*PROBLEM TO WORK ON*:
Which lines run from the one containing "You are a GUI" through the last line of the records? Copy them exactly, leaving pictures out.

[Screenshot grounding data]
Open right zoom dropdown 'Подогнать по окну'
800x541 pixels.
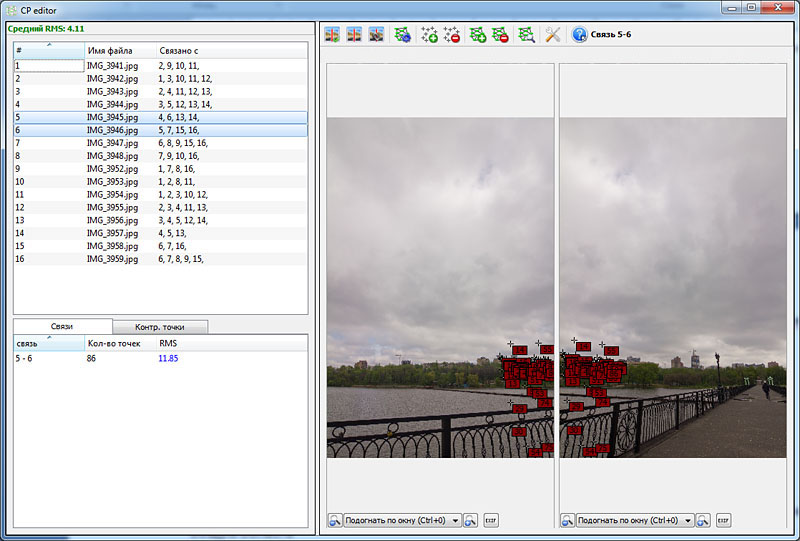635,521
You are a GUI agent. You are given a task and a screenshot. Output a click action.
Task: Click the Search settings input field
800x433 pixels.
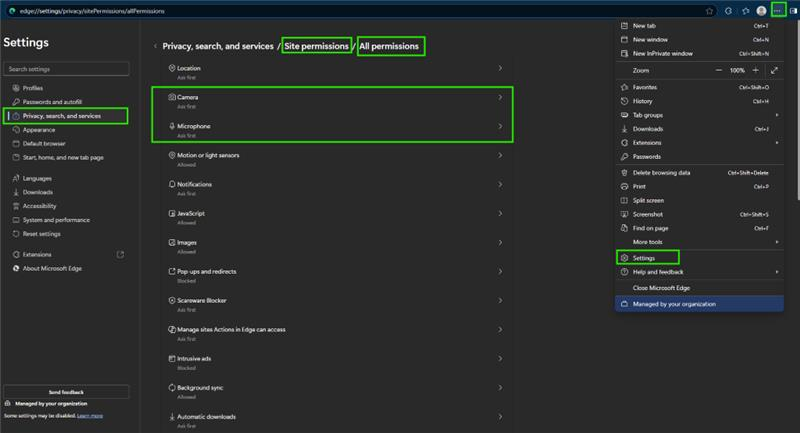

*EXERCISE RESPONSE*:
You are a GUI agent. You are given a task and a screenshot. Output a click action.
Task: Click the Search settings input field
800x433 pixels.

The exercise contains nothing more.